Я слышал ее тихо рокочущий голос, смотрел на эти приоткрытые для поцелуя губы с чувственно-нежным разрезом, прикрытые сумраком ресниц глаза – и, безумея, я не воспринимал смысл ее слов, я был с ней, в ней, и мне было все безразлично, и со всем я был заранее согласен. Жаркий, бредовый, сладкий лепет, адреналин, бормочущий в крови, как весенний ручей…
– Санечка, давай плюнем на все. Бросим, забудем… Сделаем другую жизнь…
– Да…
– В богатстве нет ни смысла, ни кайфа. Есть только азарт движения наверх.
– Да…
– Ты все уже сделал… Ты все всем везде доказал… Дальше – пустота, дальше – больше горестей и потерь.
– Да…
– Ты и так почти один… Вчерашняя толпа – не родня, не друзья, это противные статисты, исходящий реквизит. Еще не поздно вернуться в люди…
– Да…
– Ты – умный, талантливый, сильный… Ты можешь все. Стряхни наваждение.
– Да…
– Вокруг – огромный, сказочный мир. Давай обойдем его… Давай подружимся с людьми, которые не зависят от твоей власти и денег… Ты еще не изведал счастья бескорыстной раздачи добра.
– Да…
– И губернатором тебе не надо быть – ты больше любого губернатора. Поверь мне, у нас губернатором человека можно называть только в насмешку. Бетховен, узнав о коронации Наполеона, в ужасе закричал: «Боже, какое снижение вкуса!»
– Да, моя любимая…
– Вся твоя жизнь и так сплошное Ватерлоо, и это звучит не ода «К радости», а Реквием… Остановись, Саша…
– Да…
– Ты сделал свое имя нарицательным, и обозначает оно – деньги!.. Ты стал первосвященником дьявольской религии, где веру заменяет жадный азарт. Это дорога в ад.
– Да. А что такое ад?
– Это твоя жизнь, помноженная на бесконечность…
– Да, наверное…
Господи, как невыносимо остро я любил ее в этот момент!..
Какое волнующее недостоверное блаженство!
Короткое счастье, как вздох, – она ведь мне врет. Не знаю, в чем ложь – в чувствах, мыслях, обстоятельствах, планах, намерениях, мотивах.
Но она меня сейчас обманывает. Пытается обмануть. Хотя меня обмануть нельзя, потому что я, пролетая сквозь детали, как безмозглый детектор лжи, как электронный полиграф, все равно сразу фиксирую недостоверность поступающей информации.

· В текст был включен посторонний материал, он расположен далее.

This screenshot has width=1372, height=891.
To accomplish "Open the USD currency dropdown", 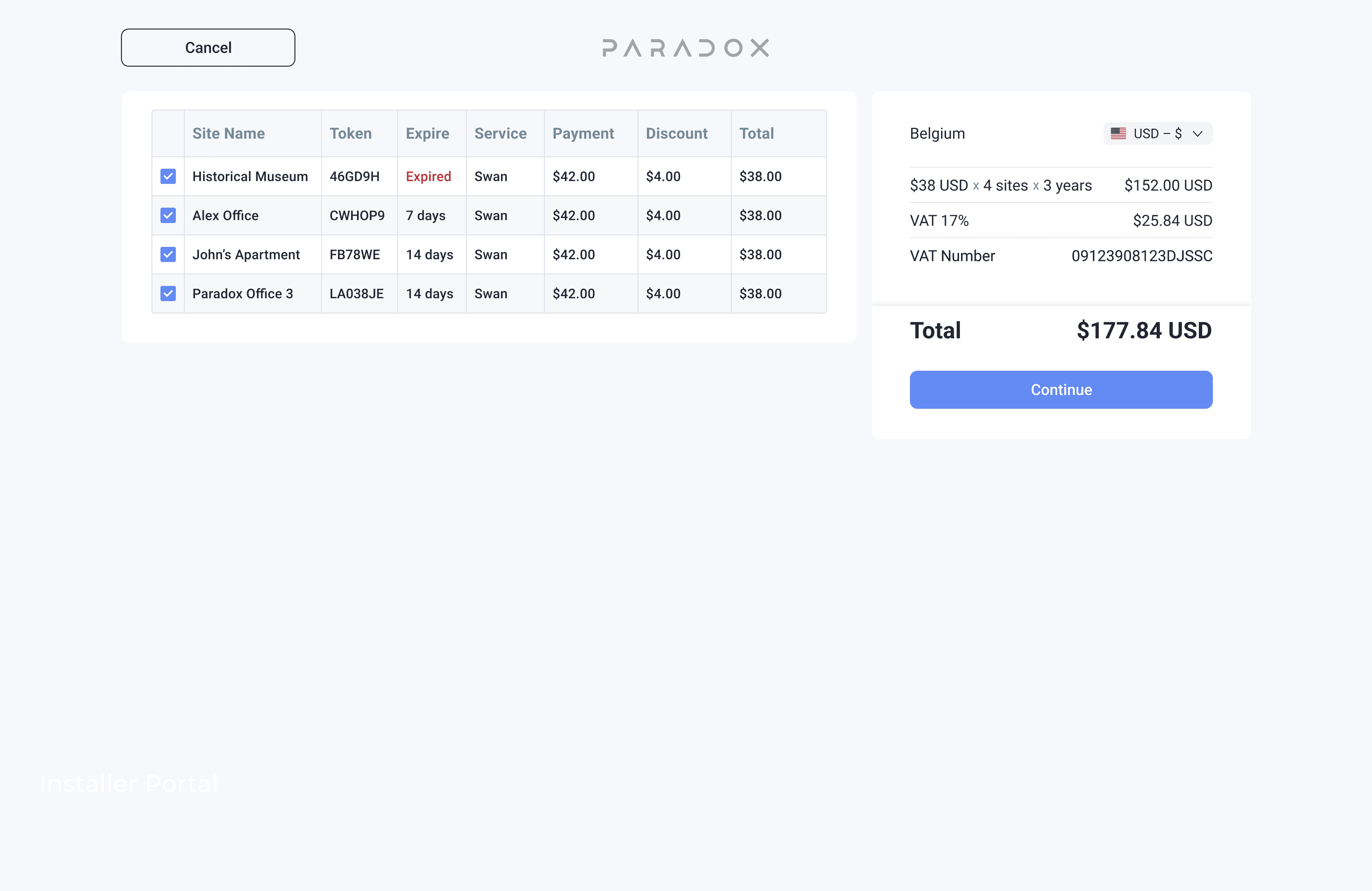I will [x=1158, y=134].
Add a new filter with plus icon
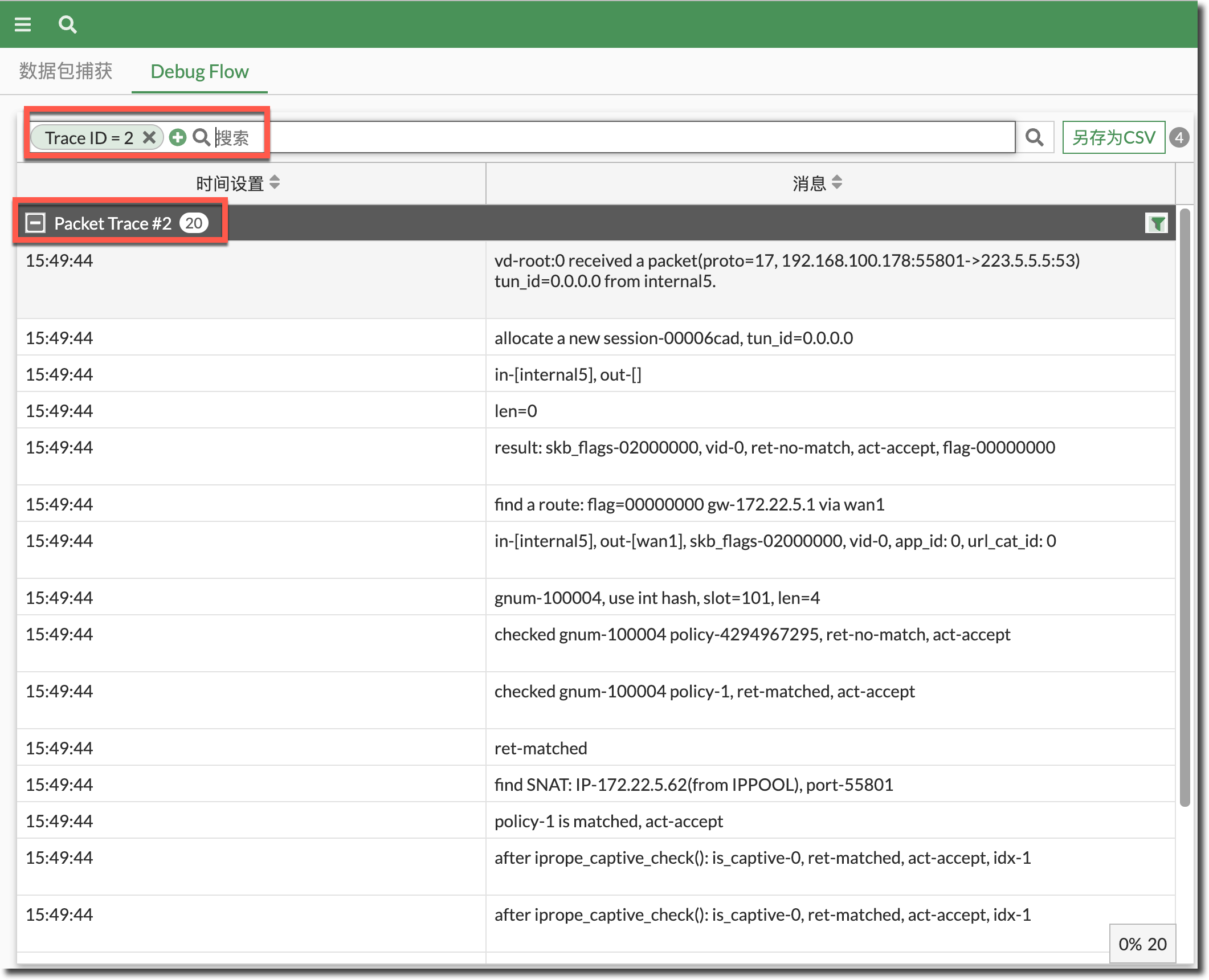1209x980 pixels. [178, 137]
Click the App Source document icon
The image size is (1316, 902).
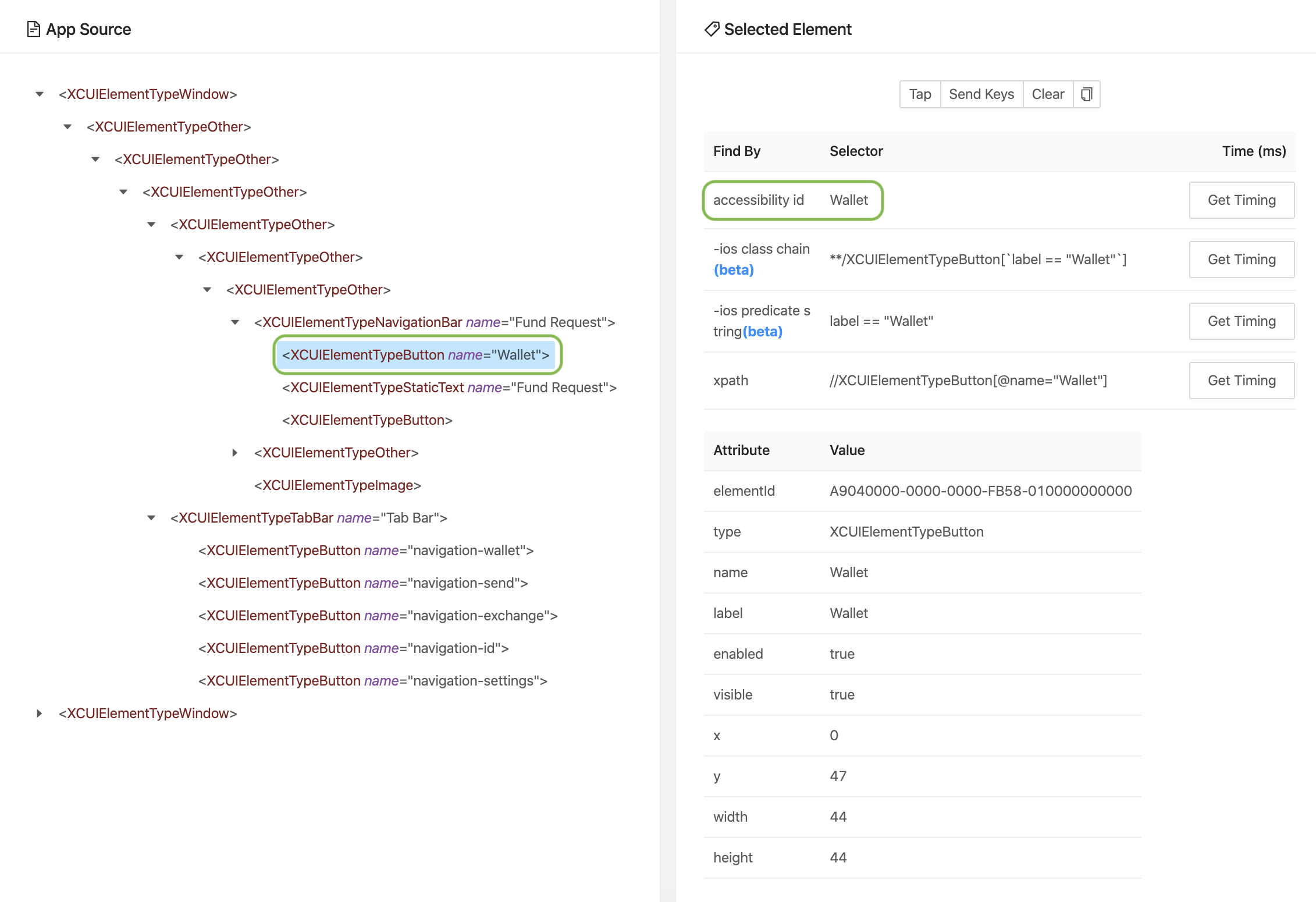pos(34,29)
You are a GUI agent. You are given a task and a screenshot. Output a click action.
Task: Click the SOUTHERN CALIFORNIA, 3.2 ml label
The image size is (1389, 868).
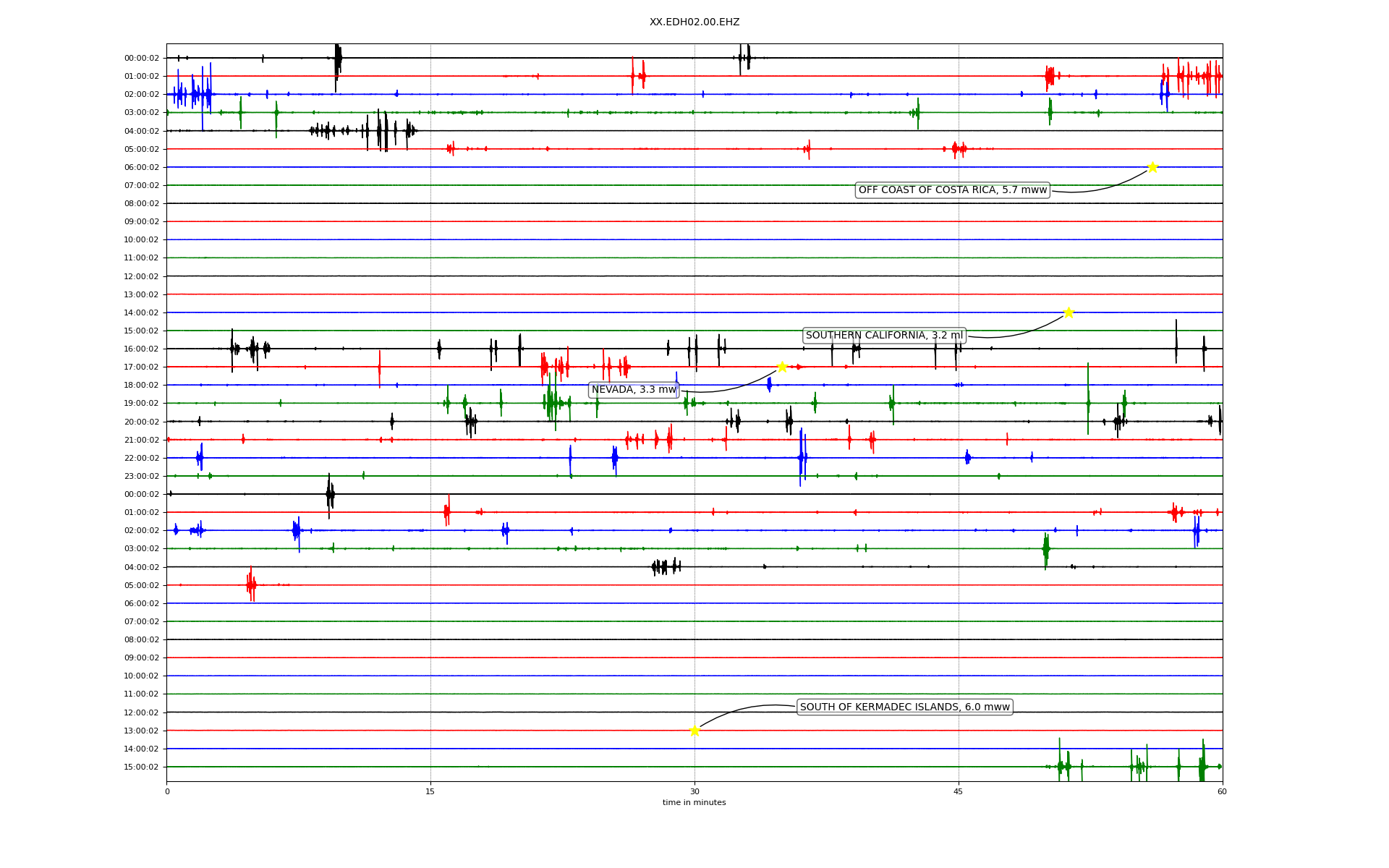pyautogui.click(x=884, y=336)
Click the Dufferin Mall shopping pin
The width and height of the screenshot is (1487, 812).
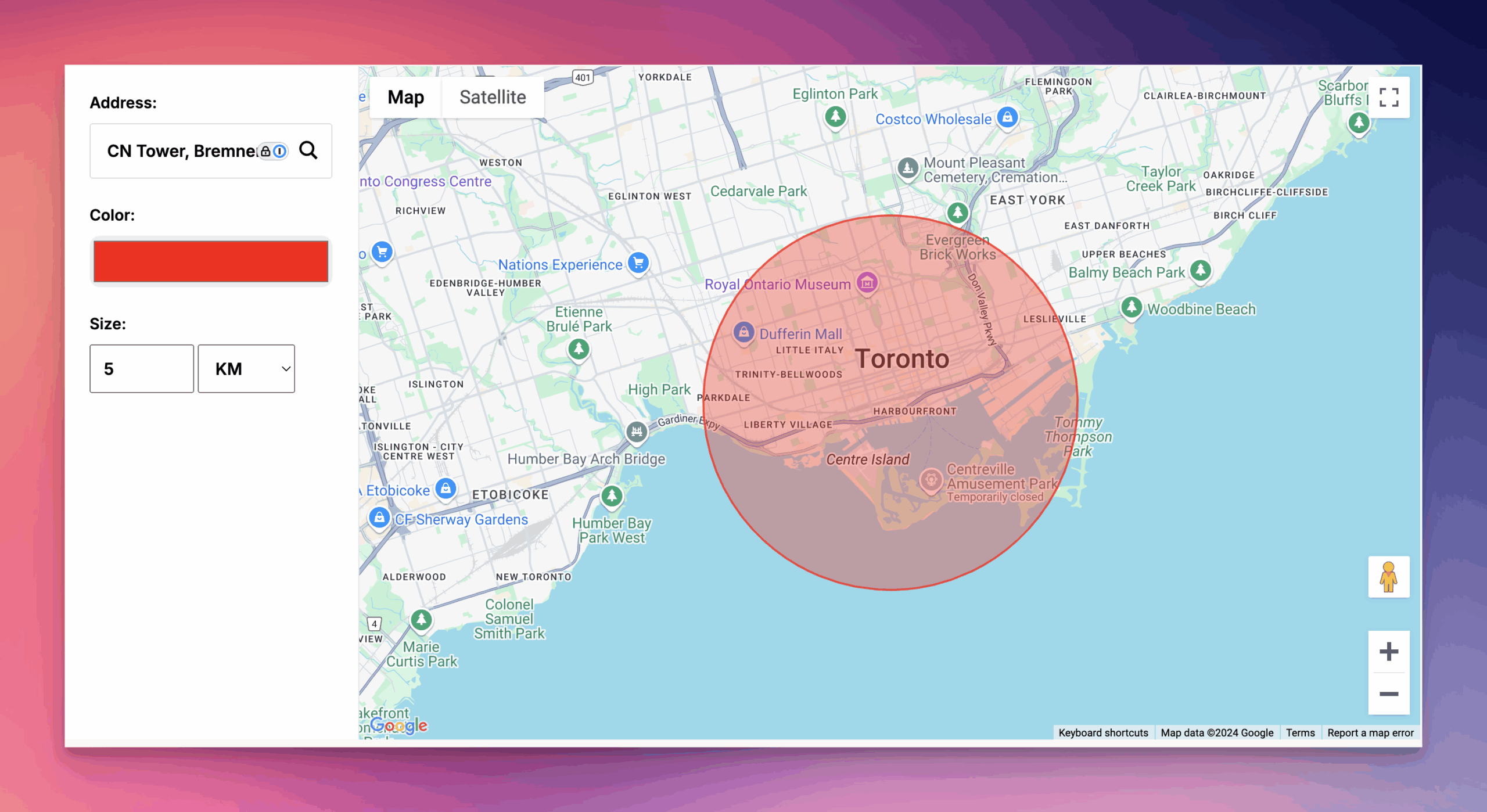click(744, 332)
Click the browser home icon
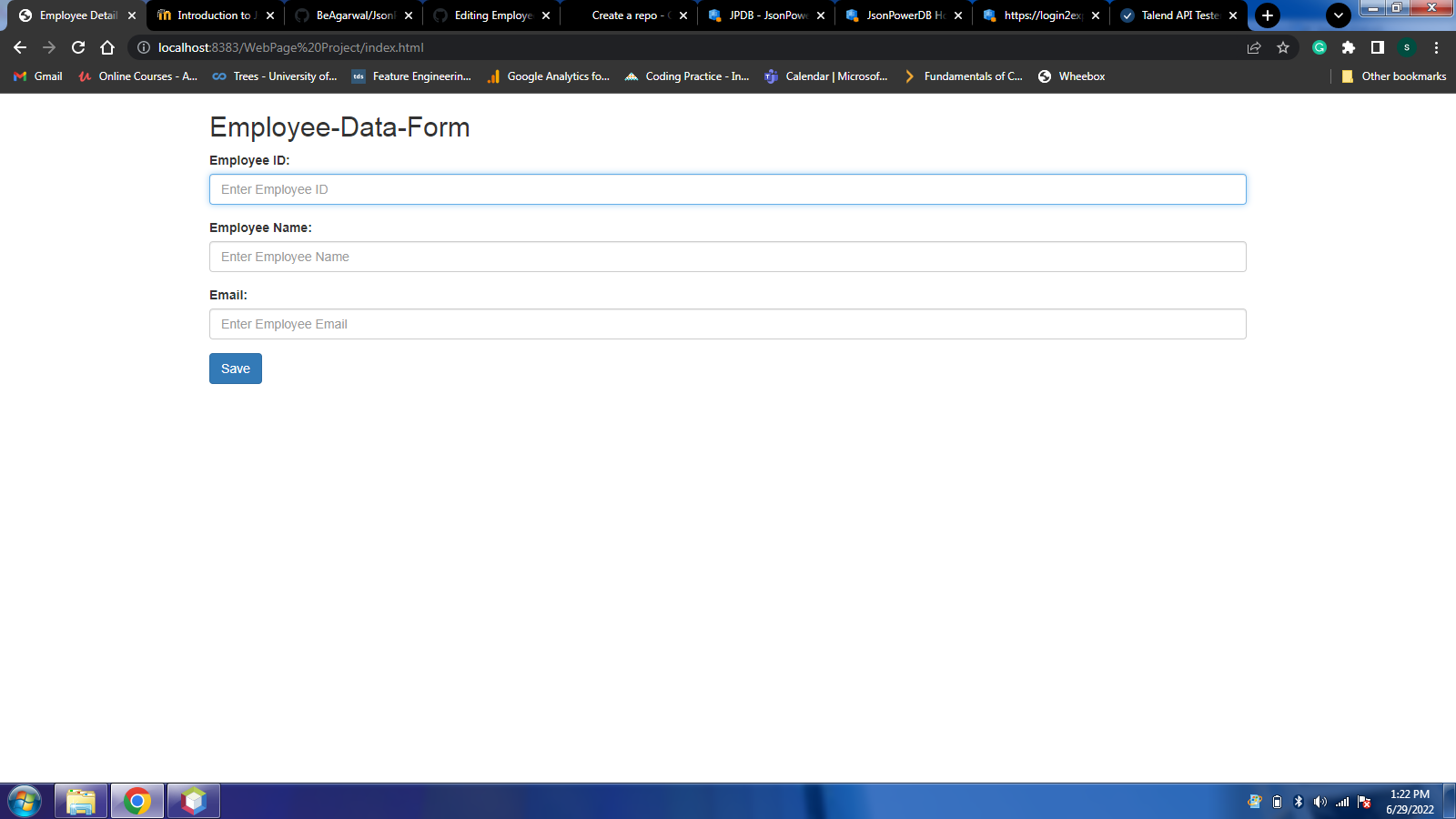1456x819 pixels. [109, 47]
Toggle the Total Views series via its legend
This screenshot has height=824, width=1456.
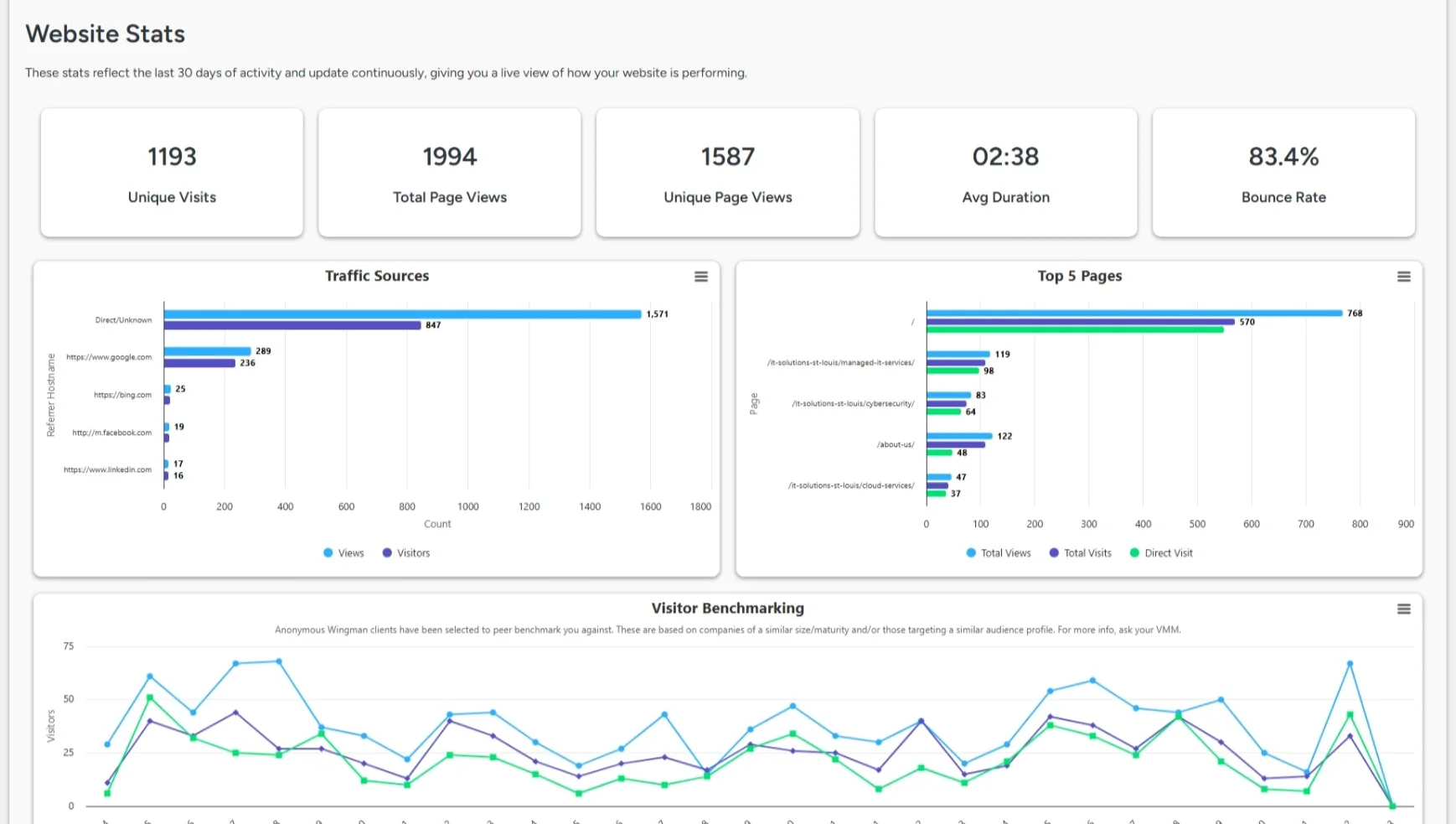pos(1006,552)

В системе – сбой! Правильный ответ невозможен…
Не знаю почему, не понимаю зачем, но она хочет обмануть меня. Может быть, уводит за собой, стаскивает со следа? Не знаю.
Но я ее люблю и счастлив прикосновением к ней. Все разумею, все понимаю, а сделать ничего не могу. Да и понимать-то нечего, потому что разум и любовь – непересекающиеся поля, сходящиеся параллели, эмоциональная геометрия Лобачевского.